* _TAREFA SOLICITADA 1_: Cite, do texto sobre o regime jurídico do jogo, tudo o que vai desde "Em 1 de Abril" até "fichas ou moedas).".
* _TAREFA SOLICITADA 2_: Continue o texto sobre o regime jurídico do jogo a partir do ponto em que termina.

* _TEXTO FORNECIDO_:
Em 1 de Abril de 1969, entrou em vigor a disciplina jurídica do jogo constante do Decreto-Lei n° 48.912. de 18 de Março de 1969, que reuniu num só diploma disposições dispersas por diversos decretos avulsos que entretanto, haviam sido publicados.

Este diploma, no seu artigo 1°, definia como de fortuna ou azar “os jogos cujos resultados são contingentes, por dependerem exclusivamente da sorte” e no seu artigo 2º que a prática de tais jogos só era permitida nos casinos existentes nas zonas de jogo e nas épocas estabelecidas para o seu funcionamento. O artigo 4° elencava os tipos de jogos de fortuna ou azar, cuja exploração era autorizada nos casinos das zonas de jogo, apenas compreendendo jogos bancados e jogos não bancados e, a nível de máquinas, apenas o constante do n°3 - máquinas automáticas (pagando directamente fichas ou moedas).

O artigo 56°, por seu turno, estatuía que aqueles que infringissem o disposto no artigo 2°, quer explorando jogos de fortuna ou azar, incluindo máquinas automáticas de fichas ou moedas, quer exercendo a sua actividade na respectiva exploração, eram punidos com prisão de 6 meses a 2 anos e demissão dos seus cargos se fossem funcionários do Estado ou dos corpos administrativos.

O Decreto-Lei n° 48.912 continha já a regulamentação do que chamava, seguindo uma terminologia que se sedimentaria na legislação posterior, de “modalidades afins do jogo de fortuna ou azar”, considerando como tais “as operações oferecidas ao público em que a esperança de ganho reside essencialmente na sorte” (veja-se o artigo 43°. corpo. iniciando o capítulo VI do citado diploma, sob a epígrafe “Das modalidades afins do jogo de fortuna ou azar, incluindo a aposta mútua”), que ficaram dependentes de autorização casuística do Ministro do Interior. De harmonia com o § 1° da referida disposição legal, eram especialmente abrangidas pelo citado artigo 43° “as rifas, tômbolas, sorteios, assim como quaisquer máquinas automáticas cujo funcionamento não dependa da utilização, nem origine a atribuição de fichas e para cujos resultados não influa a perícia e ainda, os concursos de publicidade, ou outros, em que se verifique a atribuição de prémios”. A promoção de qualquer dessas modalidades. em desconformidade com a lei, consistia na prática de uma transgressão, sujeita à aplicação de multa (artigo 59°, corpo).

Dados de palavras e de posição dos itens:
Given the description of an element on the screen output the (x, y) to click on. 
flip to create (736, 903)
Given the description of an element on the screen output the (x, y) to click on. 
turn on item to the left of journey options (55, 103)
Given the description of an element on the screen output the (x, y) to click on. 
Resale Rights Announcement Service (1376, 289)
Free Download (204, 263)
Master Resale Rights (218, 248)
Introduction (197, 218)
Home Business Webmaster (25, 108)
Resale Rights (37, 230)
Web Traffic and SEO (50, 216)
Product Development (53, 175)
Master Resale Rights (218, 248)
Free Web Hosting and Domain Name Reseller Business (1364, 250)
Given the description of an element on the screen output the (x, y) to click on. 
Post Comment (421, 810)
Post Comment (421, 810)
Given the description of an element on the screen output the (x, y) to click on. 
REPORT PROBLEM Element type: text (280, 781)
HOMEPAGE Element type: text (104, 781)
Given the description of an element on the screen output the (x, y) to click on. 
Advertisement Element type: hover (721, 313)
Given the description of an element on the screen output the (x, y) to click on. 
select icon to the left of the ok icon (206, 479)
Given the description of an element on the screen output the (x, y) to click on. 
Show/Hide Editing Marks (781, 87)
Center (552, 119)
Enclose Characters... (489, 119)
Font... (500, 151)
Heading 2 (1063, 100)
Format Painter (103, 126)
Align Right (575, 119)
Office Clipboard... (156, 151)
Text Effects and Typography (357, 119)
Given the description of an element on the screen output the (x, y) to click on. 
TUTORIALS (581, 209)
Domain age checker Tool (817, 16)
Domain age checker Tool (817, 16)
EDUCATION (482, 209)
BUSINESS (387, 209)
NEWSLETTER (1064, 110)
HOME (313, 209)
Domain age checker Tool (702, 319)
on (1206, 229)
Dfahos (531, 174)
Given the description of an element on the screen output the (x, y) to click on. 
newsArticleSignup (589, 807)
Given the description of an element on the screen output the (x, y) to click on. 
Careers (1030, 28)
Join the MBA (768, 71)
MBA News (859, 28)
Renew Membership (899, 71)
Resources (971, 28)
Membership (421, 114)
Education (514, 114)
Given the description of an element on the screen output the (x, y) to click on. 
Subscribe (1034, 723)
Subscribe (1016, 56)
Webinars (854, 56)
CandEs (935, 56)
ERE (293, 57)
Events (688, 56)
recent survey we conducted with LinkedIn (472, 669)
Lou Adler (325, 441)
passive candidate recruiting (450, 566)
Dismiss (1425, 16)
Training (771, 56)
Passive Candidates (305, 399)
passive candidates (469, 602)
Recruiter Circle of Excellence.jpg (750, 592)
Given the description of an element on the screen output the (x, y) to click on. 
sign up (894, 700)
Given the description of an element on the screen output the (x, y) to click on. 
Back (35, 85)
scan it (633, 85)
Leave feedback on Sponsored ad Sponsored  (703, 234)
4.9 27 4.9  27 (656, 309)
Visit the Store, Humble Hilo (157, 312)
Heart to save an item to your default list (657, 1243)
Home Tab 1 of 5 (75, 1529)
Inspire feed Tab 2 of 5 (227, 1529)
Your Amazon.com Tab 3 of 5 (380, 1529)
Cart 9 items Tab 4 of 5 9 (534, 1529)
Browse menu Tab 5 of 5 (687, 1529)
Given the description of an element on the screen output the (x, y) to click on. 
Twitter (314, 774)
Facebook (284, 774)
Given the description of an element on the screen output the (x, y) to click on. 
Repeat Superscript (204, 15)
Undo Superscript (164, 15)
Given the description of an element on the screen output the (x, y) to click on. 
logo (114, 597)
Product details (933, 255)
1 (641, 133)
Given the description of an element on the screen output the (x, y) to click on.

* _RESPOSTA ESPERADA 1_:
Em 1 de Abril de 1969, entrou em vigor a disciplina jurídica do jogo constante do Decreto-Lei n° 48.912. de 18 de Março de 1969, que reuniu num só diploma disposições dispersas por diversos decretos avulsos que entretanto, haviam sido publicados.

Este diploma, no seu artigo 1°, definia como de fortuna ou azar “os jogos cujos resultados são contingentes, por dependerem exclusivamente da sorte” e no seu artigo 2º que a prática de tais jogos só era permitida nos casinos existentes nas zonas de jogo e nas épocas estabelecidas para o seu funcionamento. O artigo 4° elencava os tipos de jogos de fortuna ou azar, cuja exploração era autorizada nos casinos das zonas de jogo, apenas compreendendo jogos bancados e jogos não bancados e, a nível de máquinas, apenas o constante do n°3 - máquinas automáticas (pagando directamente fichas ou moedas).

* _RESPOSTA ESPERADA 2_:
O Decreto-Lei n° 293/81, de 16 de Outubro, estabeleceu o regime de registo e exploração de máquinas eléctricas de diversão. Em 16 de Fevereiro de 1985 entraram em vigor os Decreto-Lei n° 21/85 e 22/85, ambos de 17 de Janeiro desse ano. O primeiro definia o regime de exploração de máquinas automáticas, mecânicas e eléctricas ou electrónicas de diversão, tendo sido revogado pelo artigo 3° do Decreto-Lei n.° 3 16/95, de 28 de Novembro. O segundo, por seu turno, introduziu alterações no Decreto-Lei n°48.912.

Ambos os diplomas legais procuraram dar resposta à evolução dos tempos, tendo em conta o surgimento de novos tipos de máquinas.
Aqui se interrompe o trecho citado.